In the end, two teams tied for the top prize and each walked away with $1,000 cash prizes.

Resi-lution is a team of Brambleton-area students who are organizing year-round litter cleanups around the 1,000-acre park. Owned by Loudoun Water, which has drained the reservoir during repair work, the property is expected to reopen to public access this summer under management by NOVA Parks. The students formed the Friends of Beaverdam Creek Reservoir and are raising money to build a storage shed for clean-up equipment through a Go Fund Me page. Also, they are organizing a Trash-a-Thon clean-up at the lake starting a 9 a.m. May 5 and hope to get businesses and community organizations involved through the Adopt-A-Trail and Adopt-a-Stream programs. Lacey Tanner, a senior at Rock Ridge High School, launched the effort as part of the 2017 Step Up program, and is passing on the program to four Brambleton Middle School students: Carter Casagrande, Annabelle Monte, Ava Turicchi and Joe Waxvik.

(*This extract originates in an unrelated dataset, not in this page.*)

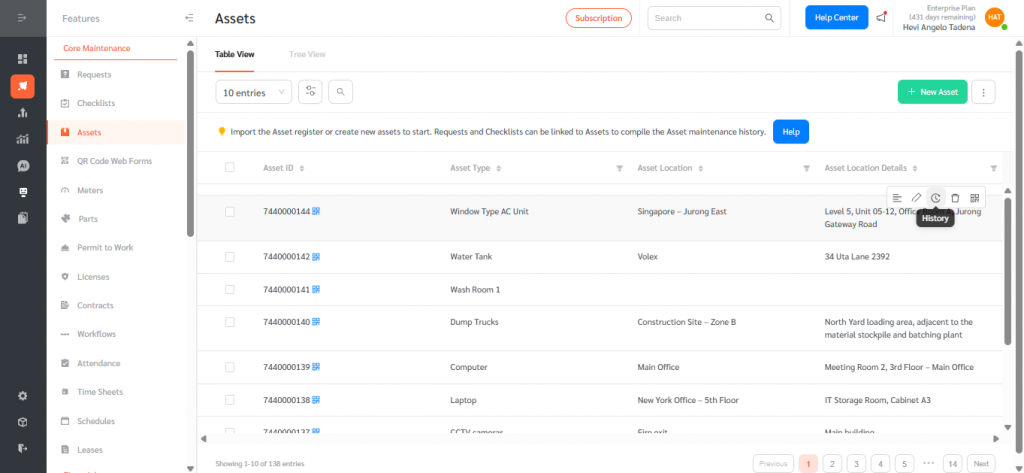Open the Asset Type column filter

click(x=619, y=168)
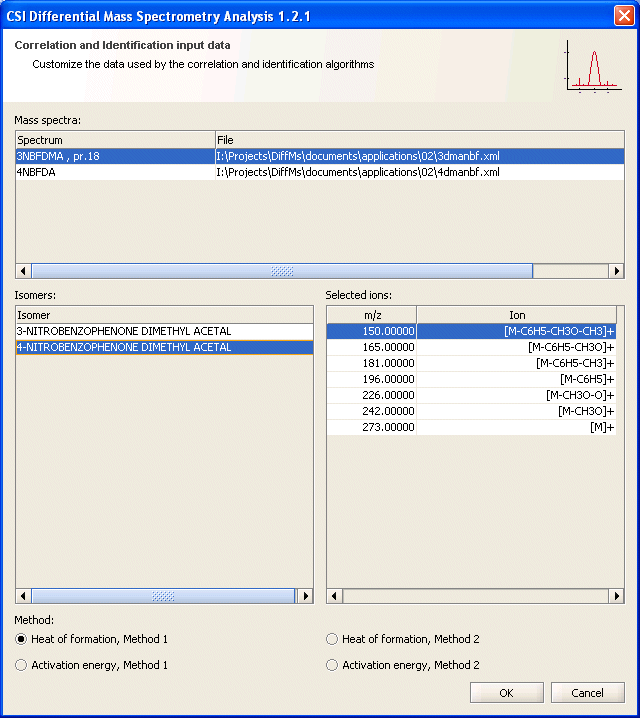640x718 pixels.
Task: Click the Ion column header
Action: (516, 315)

iloom-Returns to Work also won a top prize. The team is comprised of Shreya Arun, Sahana Arumani, Abhinav Babu, Pranav Babu, Aarya Arun, and Amrit Neel Kumar. The nonprofit was formed after learning from a family friend about the difficulties that companies face when online purchases are returned by the buyers. Typically, the returned merchandise can only be resold at great discounts, but adds to a businesses’ inventory management and storage challenges. Under their program, businesses can direct their returns to an iloom chapter, which will donate the items to charity or sell the items and donate the proceeds to charity. Threadmill Home Linen is the team’s first supply partner and additional chapters have been established in Michigan, New Jersey and California. Learn more at iloom.org.

This year’s third-place winner was STEM for Scouts, created by students from the Academy of Engineering and Technology to get girls more involved in STEM education. The team created programs for STEM Camps and coding classes that can be taught to troops.

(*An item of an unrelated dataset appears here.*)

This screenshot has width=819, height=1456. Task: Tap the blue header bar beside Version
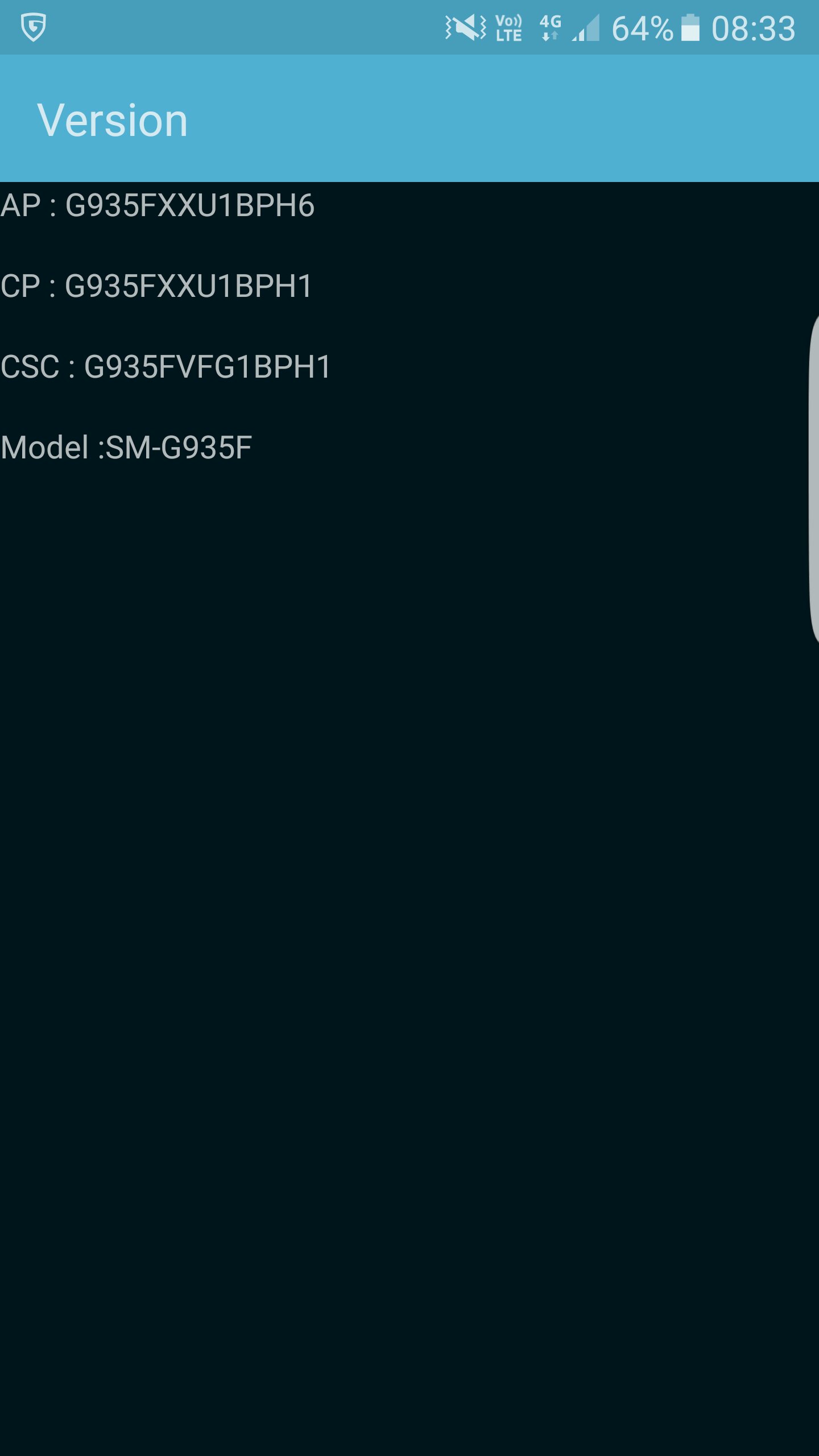click(500, 118)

The Step Up Loudoun Youth Competition encourages middle and high school youth across the county to identify an issue in their school, neighborhood or community, create a plan to address that issue, and implement the plan. The goal is to encourage, support and reward the youth of Loudoun County for making positive changes in their own lives and the lives of others. Learn more at loudounyouth.org.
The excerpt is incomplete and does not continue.